Stored items from a collection »
## Begin
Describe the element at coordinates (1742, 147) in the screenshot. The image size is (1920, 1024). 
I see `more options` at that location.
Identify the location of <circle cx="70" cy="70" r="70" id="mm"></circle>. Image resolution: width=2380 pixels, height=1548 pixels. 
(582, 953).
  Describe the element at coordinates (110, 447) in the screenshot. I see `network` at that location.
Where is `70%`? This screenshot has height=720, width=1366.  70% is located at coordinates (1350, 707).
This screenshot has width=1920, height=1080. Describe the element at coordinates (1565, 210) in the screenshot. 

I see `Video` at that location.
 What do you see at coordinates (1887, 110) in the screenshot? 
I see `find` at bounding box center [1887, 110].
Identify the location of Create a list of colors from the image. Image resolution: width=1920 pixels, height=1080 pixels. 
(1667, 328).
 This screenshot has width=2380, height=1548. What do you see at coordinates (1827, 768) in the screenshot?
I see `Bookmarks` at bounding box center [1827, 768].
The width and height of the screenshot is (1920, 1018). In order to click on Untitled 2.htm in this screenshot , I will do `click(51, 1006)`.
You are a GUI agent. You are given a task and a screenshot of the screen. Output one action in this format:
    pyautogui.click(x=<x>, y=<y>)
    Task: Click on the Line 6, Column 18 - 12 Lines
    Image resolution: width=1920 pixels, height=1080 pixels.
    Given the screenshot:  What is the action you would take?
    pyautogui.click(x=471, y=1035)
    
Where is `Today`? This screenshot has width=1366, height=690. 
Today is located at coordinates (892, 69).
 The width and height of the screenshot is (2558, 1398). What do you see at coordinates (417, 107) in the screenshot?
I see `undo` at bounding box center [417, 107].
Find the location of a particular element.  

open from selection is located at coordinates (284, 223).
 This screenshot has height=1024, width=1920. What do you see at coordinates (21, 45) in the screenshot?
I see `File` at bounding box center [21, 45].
## End
To do » Can you change each "Image resolution" in the data above to "Screen size" and leave everything else untouched?

Task result »
Describe the element at coordinates (1742, 147) in the screenshot. The image size is (1920, 1024). 
I see `more options` at that location.
Identify the location of <circle cx="70" cy="70" r="70" id="mm"></circle>. Screen size: width=2380 pixels, height=1548 pixels. 
(582, 953).
  Describe the element at coordinates (110, 447) in the screenshot. I see `network` at that location.
Where is `70%`? This screenshot has height=720, width=1366.  70% is located at coordinates (1350, 707).
This screenshot has width=1920, height=1080. Describe the element at coordinates (1565, 210) in the screenshot. 

I see `Video` at that location.
 What do you see at coordinates (1887, 110) in the screenshot? 
I see `find` at bounding box center [1887, 110].
Identify the location of Create a list of colors from the image. Screen size: width=1920 pixels, height=1080 pixels. 
(1667, 328).
 This screenshot has width=2380, height=1548. What do you see at coordinates (1827, 768) in the screenshot?
I see `Bookmarks` at bounding box center [1827, 768].
The width and height of the screenshot is (1920, 1018). In order to click on Untitled 2.htm in this screenshot , I will do `click(51, 1006)`.
You are a GUI agent. You are given a task and a screenshot of the screen. Output one action in this format:
    pyautogui.click(x=<x>, y=<y>)
    Task: Click on the Line 6, Column 18 - 12 Lines
    Screen size: width=1920 pixels, height=1080 pixels.
    Given the screenshot:  What is the action you would take?
    pyautogui.click(x=471, y=1035)
    
Where is `Today`? This screenshot has width=1366, height=690. 
Today is located at coordinates (892, 69).
 The width and height of the screenshot is (2558, 1398). What do you see at coordinates (417, 107) in the screenshot?
I see `undo` at bounding box center [417, 107].
Find the location of a particular element.  

open from selection is located at coordinates (284, 223).
 This screenshot has height=1024, width=1920. What do you see at coordinates (21, 45) in the screenshot?
I see `File` at bounding box center [21, 45].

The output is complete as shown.